Shortly after the protests, UNCSJP posted disturbing footage from April 30 on their Instagram as a way to push back against UNC-Chapel Hill’s official statements. It showed one police officer dragging a protester by their hair, and another officer shoving a protester to the ground. One officer pushed a long, silver gate onto a person in a wheelchair.  

At some point during the pandemonium, protestors managed to replace an American flag with a Palestinian one, prompting a mostly white group of frat boys to quickly surround the flagpole to guard the star-spangled fabric that seemed integral to their identities. 

The brothers of Pi Kappa Phi wouldn’t let their symbol touch the ground, and for their efforts, they were rapidly rewarded with more than $500,000 in donations to throw a “party worthy of the boat-shoed Broletariat(s) who did their country proud.” Meanwhile, the Israeli military was probably strategizing around the American-made precision bomb they would use in late May to brutally attack Rafah. 

The inability of the group of fraternity brothers to see the larger point of the day — to view the raising of the Palestinian flag as both an act of support and a challenge to political leaders rather than a personal threat — highlights a few major, long-term consequences of colonialism. Entire groups of Americans, even non-politicians, have absorbed two incredibly dangerous ideas: materials matter more than people, and some people matter more than others. 


If a house divided against itself cannot stand, how is such a polarized America still a functioning nation? 

The answer is in this country’s inception.

More than 200 years ago, an elitist class of white men severed political ties with Great Britain due to unjust practices, only to build and sustain America’s most powerful institutions with the forced, unpaid labor of others — including enslaved Africans and other members of the Black diaspora, indentured Europeans, and Indigenous land stewards. These institutions remain profitable and benefit people in powerful positions at the expense of the multicultural working class. This country was designed to operate antagonistically.  

Politicians who refuse to acknowledge that the ruling class gets wealthier by exploiting others and sabotaging our land can’t effectively address today’s social, cultural, and political issues.
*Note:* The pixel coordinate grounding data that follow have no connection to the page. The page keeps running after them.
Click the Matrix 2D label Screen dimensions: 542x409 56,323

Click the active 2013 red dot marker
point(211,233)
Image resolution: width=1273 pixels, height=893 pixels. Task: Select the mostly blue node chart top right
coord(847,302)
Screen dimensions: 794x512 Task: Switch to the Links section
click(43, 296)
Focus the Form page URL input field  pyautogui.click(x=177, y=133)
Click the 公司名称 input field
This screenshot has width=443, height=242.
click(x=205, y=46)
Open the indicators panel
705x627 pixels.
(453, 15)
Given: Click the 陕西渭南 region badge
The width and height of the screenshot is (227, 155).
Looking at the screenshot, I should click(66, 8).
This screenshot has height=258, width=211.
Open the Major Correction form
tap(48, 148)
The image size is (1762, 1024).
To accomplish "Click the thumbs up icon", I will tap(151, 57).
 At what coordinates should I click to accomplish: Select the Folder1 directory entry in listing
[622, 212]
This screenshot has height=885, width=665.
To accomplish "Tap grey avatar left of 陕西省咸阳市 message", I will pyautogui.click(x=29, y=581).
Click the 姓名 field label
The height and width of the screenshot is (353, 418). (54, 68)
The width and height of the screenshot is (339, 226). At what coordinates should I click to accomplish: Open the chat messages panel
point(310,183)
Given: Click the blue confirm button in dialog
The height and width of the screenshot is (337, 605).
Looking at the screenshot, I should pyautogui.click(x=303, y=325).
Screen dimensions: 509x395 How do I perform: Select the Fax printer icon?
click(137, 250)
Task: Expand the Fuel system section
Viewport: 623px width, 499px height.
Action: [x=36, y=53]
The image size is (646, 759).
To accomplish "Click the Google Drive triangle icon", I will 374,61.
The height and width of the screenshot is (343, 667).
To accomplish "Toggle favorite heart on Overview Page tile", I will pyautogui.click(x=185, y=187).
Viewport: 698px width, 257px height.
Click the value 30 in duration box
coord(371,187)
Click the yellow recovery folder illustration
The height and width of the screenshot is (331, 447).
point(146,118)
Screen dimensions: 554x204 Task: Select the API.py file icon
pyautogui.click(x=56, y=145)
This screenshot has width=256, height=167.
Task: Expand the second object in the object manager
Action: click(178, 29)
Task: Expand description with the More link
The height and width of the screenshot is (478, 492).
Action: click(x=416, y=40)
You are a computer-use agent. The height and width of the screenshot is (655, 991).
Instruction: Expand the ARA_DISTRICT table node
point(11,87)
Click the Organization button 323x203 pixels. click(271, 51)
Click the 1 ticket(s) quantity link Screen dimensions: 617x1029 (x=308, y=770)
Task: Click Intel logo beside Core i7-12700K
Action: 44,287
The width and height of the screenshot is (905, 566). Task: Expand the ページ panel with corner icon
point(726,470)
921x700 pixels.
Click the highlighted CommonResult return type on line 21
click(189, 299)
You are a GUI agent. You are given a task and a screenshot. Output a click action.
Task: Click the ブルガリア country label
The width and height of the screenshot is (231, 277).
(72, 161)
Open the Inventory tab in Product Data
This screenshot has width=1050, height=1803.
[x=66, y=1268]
If they’re unwilling to discuss how local and foreign policies, racism, genocide, and global warming are interlinked, then they’re not as concerned with improving lives as they say they are.

Our biggest problems are interconnected and fixable, but it doesn’t make sense to rely solely on greedy companies, deceptive leaders, or anyone hired to protect the interests of the ruling class to fix them. There’s been plenty of dangerous legislation passed across party lines in the past 30 years alone to suggest that influential politicians would metaphorically hijack this planet’s navigational system and steer it into the ground for the right amount of oil.

America needs a new game plan. 

Enough of us are morally opposed to all forms of subjugation and exploitation, and we understand that those principles of domination eventually threaten the safety and sustainability of the entire planet. We have stopped uncritically pledging our allegiance to the American flag not because we are hateful people who despise this country, but because we are empathetic people who recognize this country’s potential to be better. Critiquing a country by exposing its harmful contradictions is not the same as destroying it.

As an American-endorsed famine spreads throughout Palestine and Israel intensifies “the most extreme stage of a long-standing settler-colonial process of erasing native Palestinians,” students, allies and global supporters of freedom will continue to exert public pressure on world political leaders to end this genocide. Acting in solidarity is how we’ll win a better future.